About this exercise: Keep the wording of every entry exactly as it is while leaving the pictures out of your copy.

== Data records ==

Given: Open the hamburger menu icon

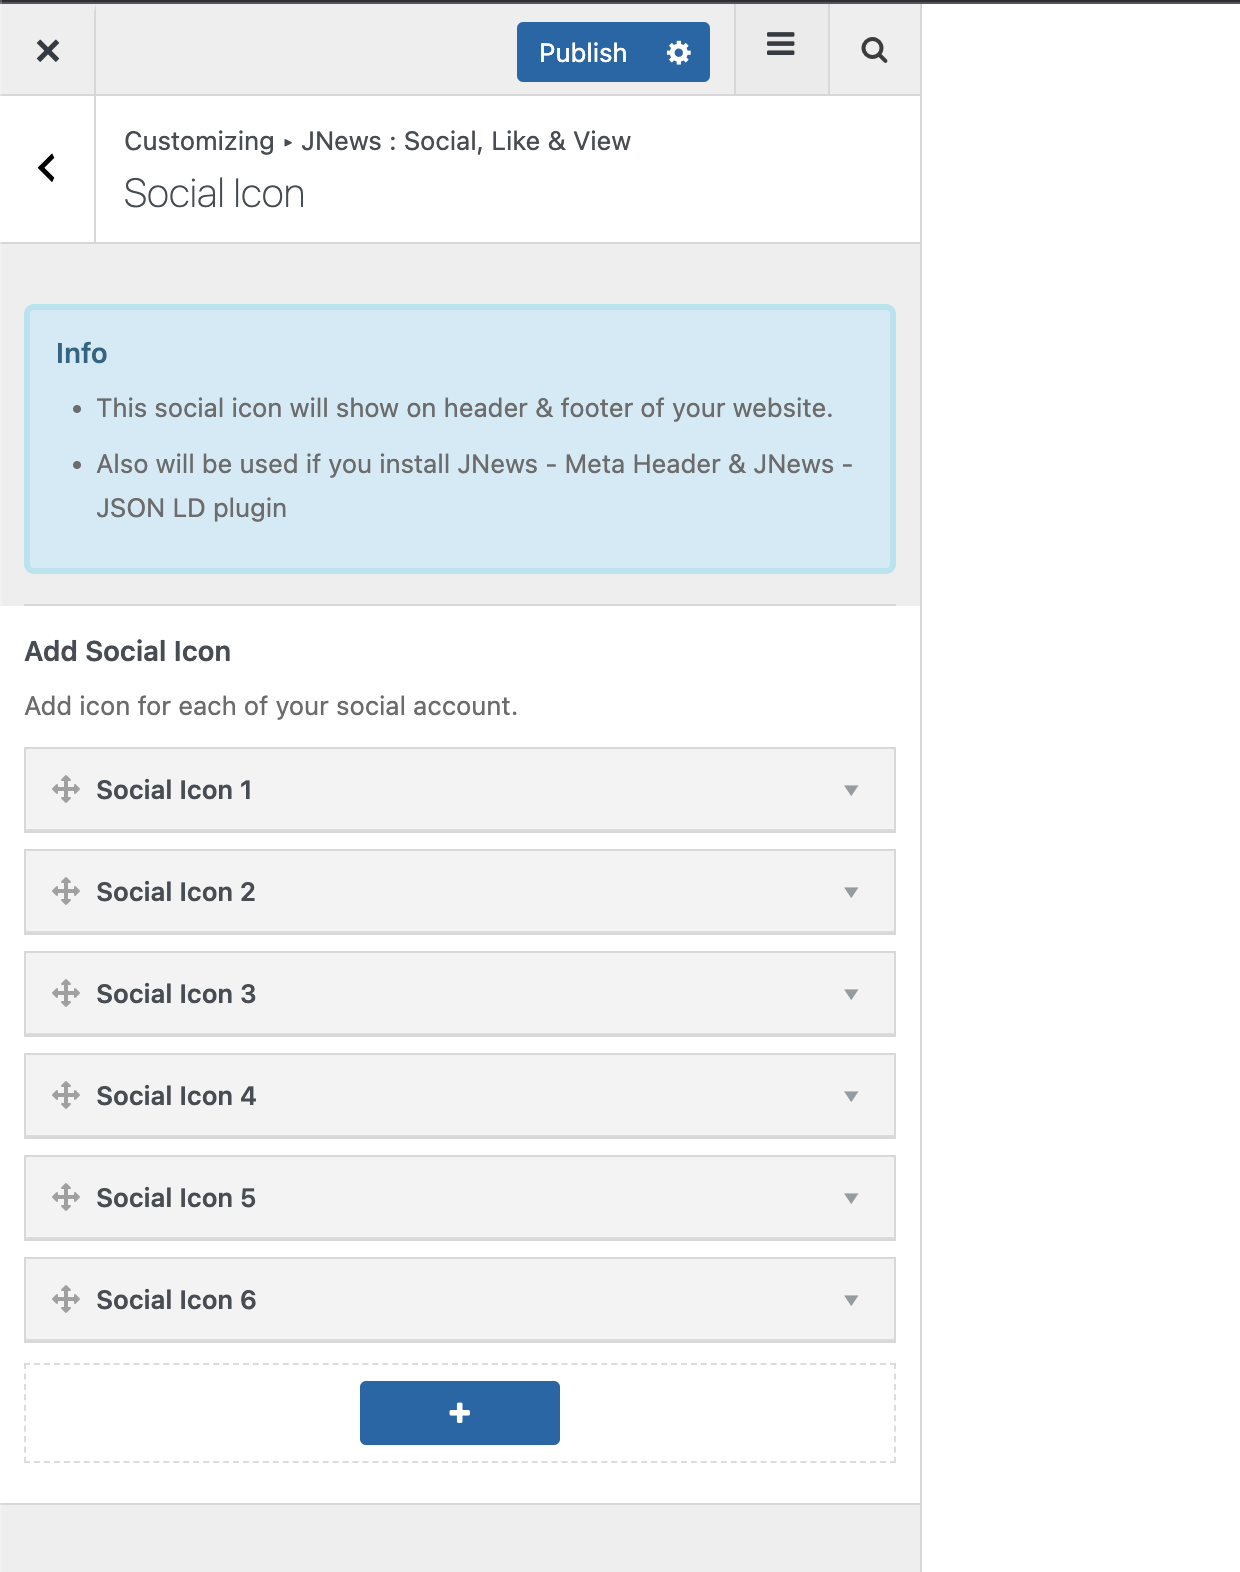Looking at the screenshot, I should [781, 44].
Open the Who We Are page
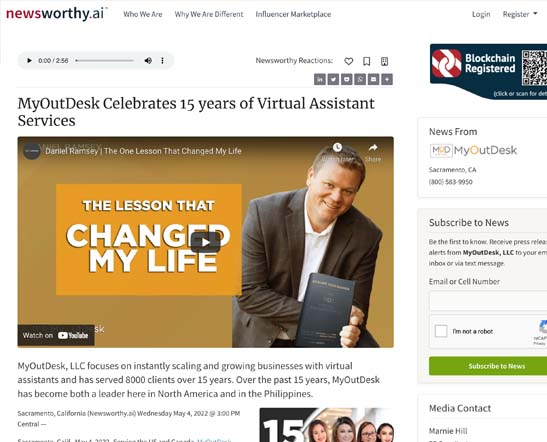547x442 pixels. (143, 14)
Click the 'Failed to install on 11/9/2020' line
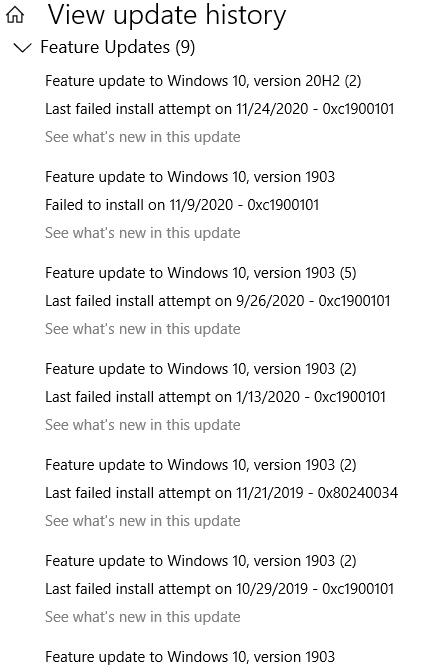This screenshot has height=669, width=438. [x=182, y=205]
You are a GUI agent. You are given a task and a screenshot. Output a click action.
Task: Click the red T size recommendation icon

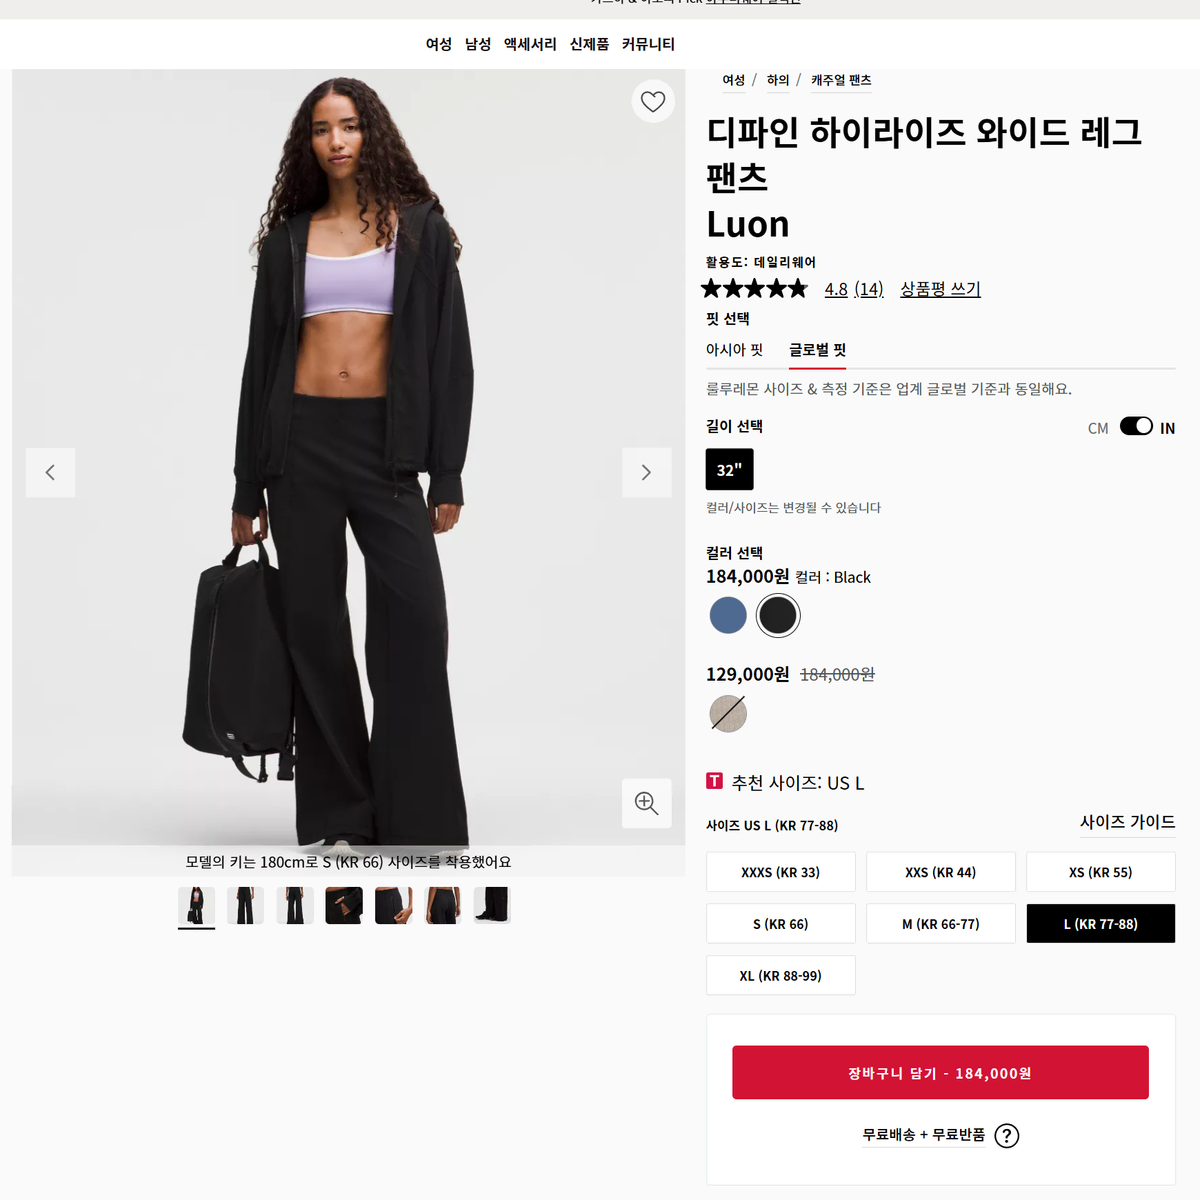714,781
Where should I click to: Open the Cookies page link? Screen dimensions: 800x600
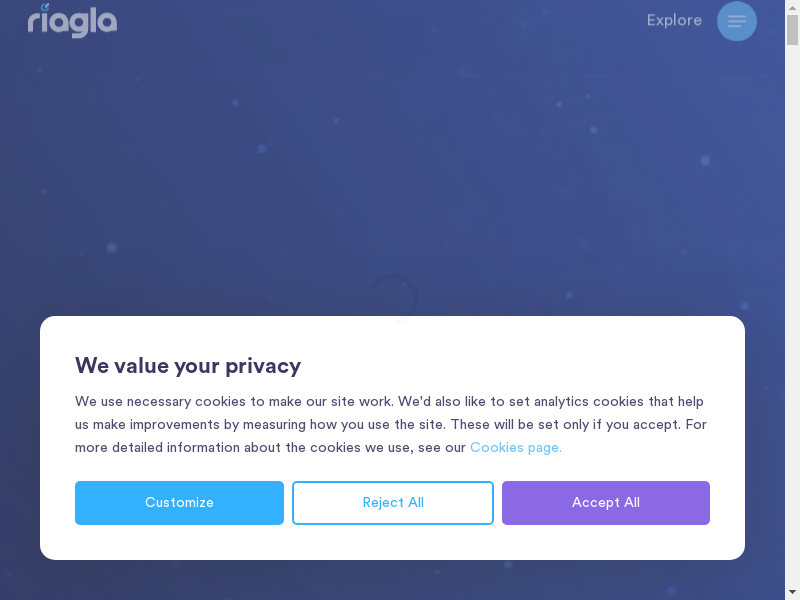pyautogui.click(x=516, y=447)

===

Exercise result:
Given: Open the hamburger menu icon

Looking at the screenshot, I should [781, 44].
Open the Who We Are page
547x442 pixels. (143, 14)
Click the 'Failed to install on 11/9/2020' line
This screenshot has height=669, width=438. [x=182, y=205]
You are a GUI agent. You are given a task and a screenshot. Output a click action.
Task: Click the red T size recommendation icon

714,781
Where should I click to: Open the Cookies page link? Screen dimensions: 800x600
pyautogui.click(x=516, y=447)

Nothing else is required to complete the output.